Task brief: Look below for the line that contains "Viewport: 644px width, 364px", then quote it and all the lines after it, exactly, with the pictures left out.

======== Source material

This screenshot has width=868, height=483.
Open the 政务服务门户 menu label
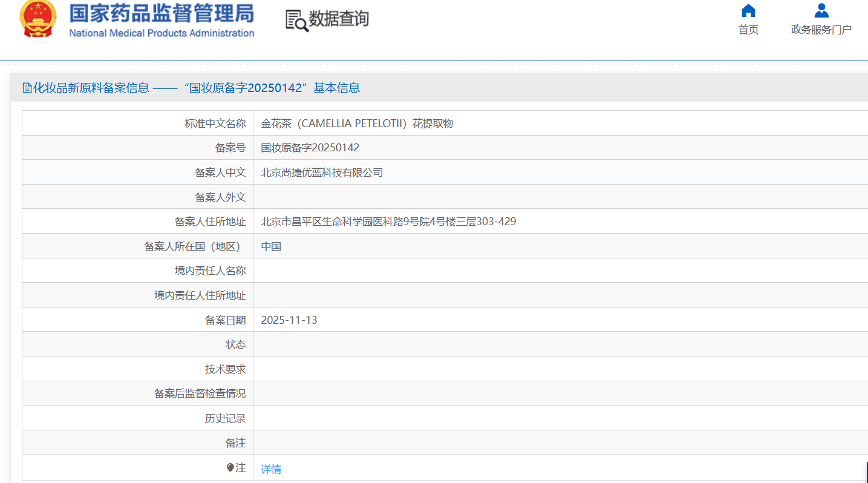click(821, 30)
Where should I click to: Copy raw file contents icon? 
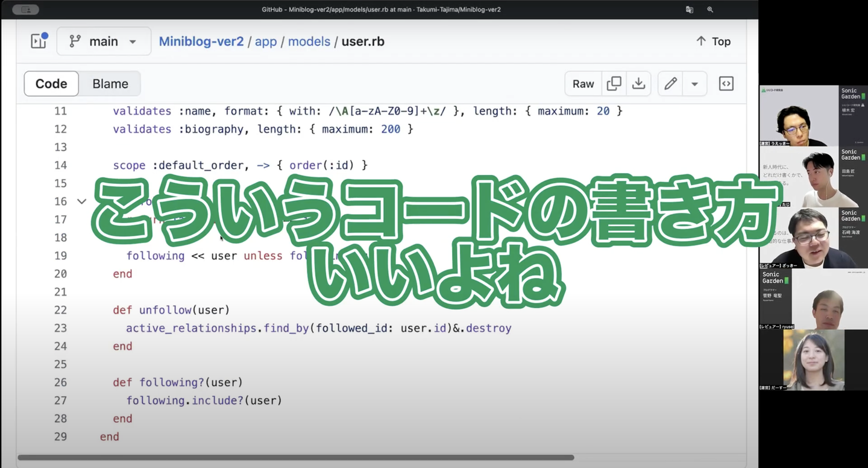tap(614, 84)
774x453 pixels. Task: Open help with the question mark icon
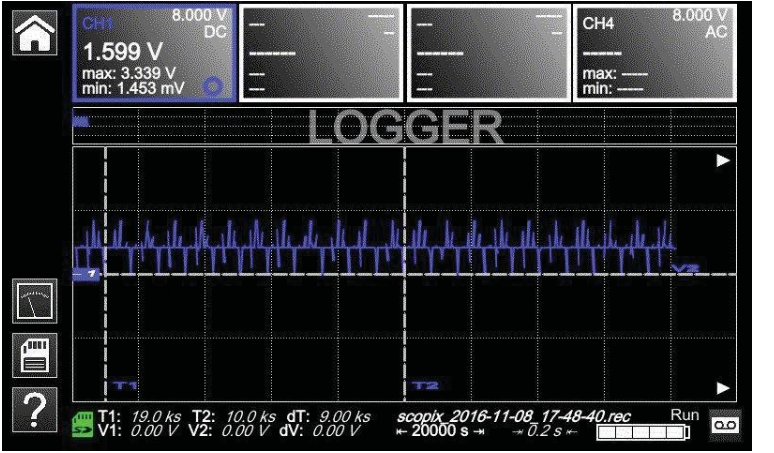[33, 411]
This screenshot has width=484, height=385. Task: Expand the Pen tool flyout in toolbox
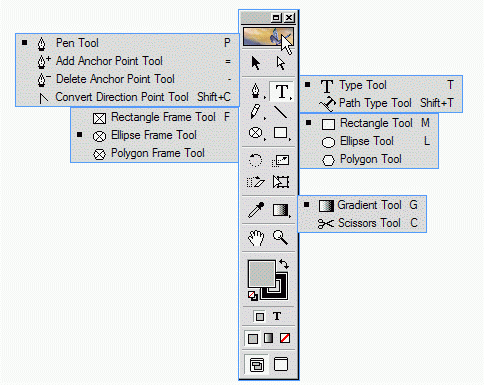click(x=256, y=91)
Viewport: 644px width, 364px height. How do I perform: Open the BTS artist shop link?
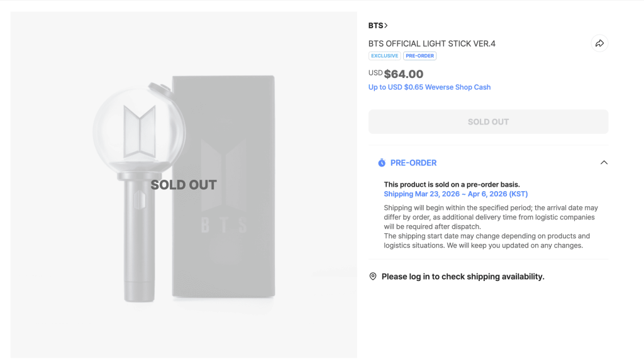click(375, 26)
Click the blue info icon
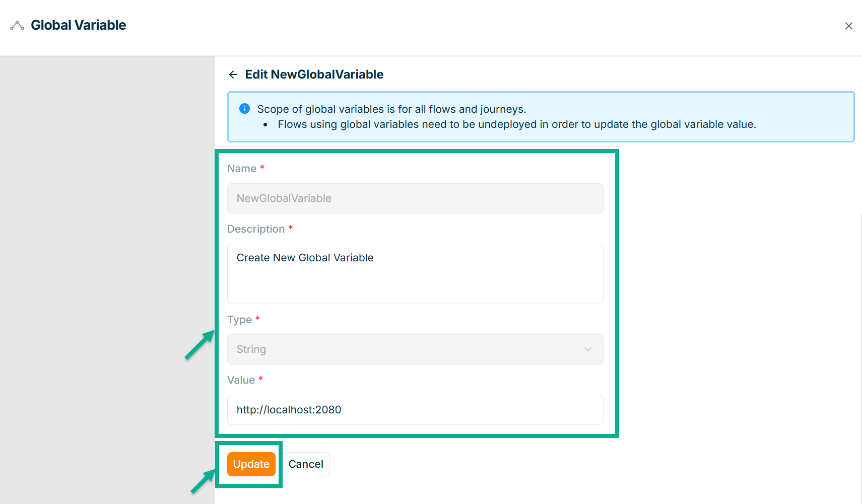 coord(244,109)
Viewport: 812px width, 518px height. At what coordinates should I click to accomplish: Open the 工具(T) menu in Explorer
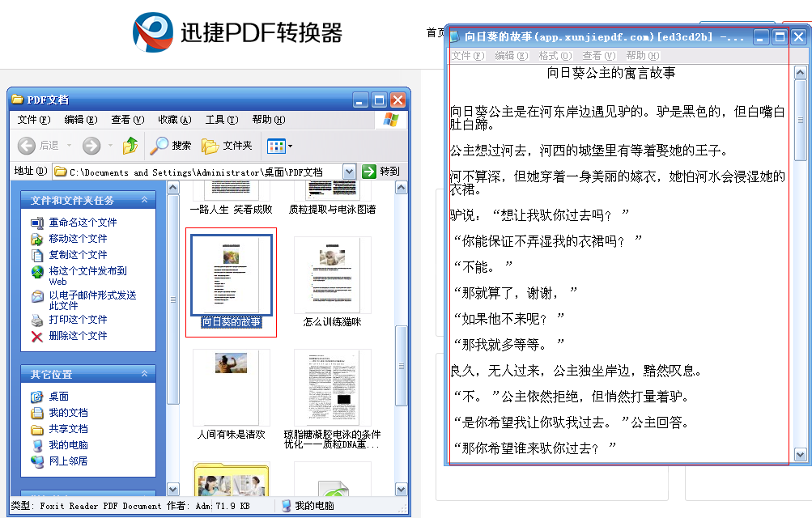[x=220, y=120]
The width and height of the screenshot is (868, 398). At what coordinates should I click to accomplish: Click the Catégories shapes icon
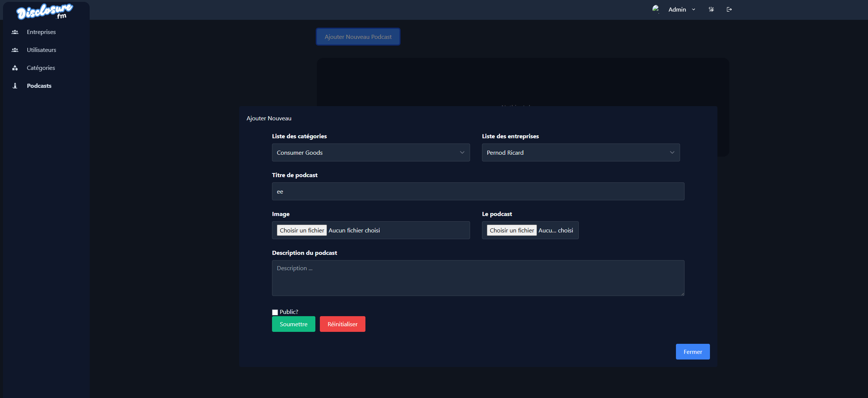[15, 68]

================

Expected answer:
Viewport: 644px width, 364px height. How do I perform: Open the BTS artist shop link?
click(375, 26)
Click the blue info icon
 coord(244,109)
Viewport: 812px width, 518px height. At what coordinates should I click to accomplish: Open the 工具(T) menu in Explorer
[x=220, y=120]
The width and height of the screenshot is (868, 398). At what coordinates should I click to accomplish: Click the Catégories shapes icon
[15, 68]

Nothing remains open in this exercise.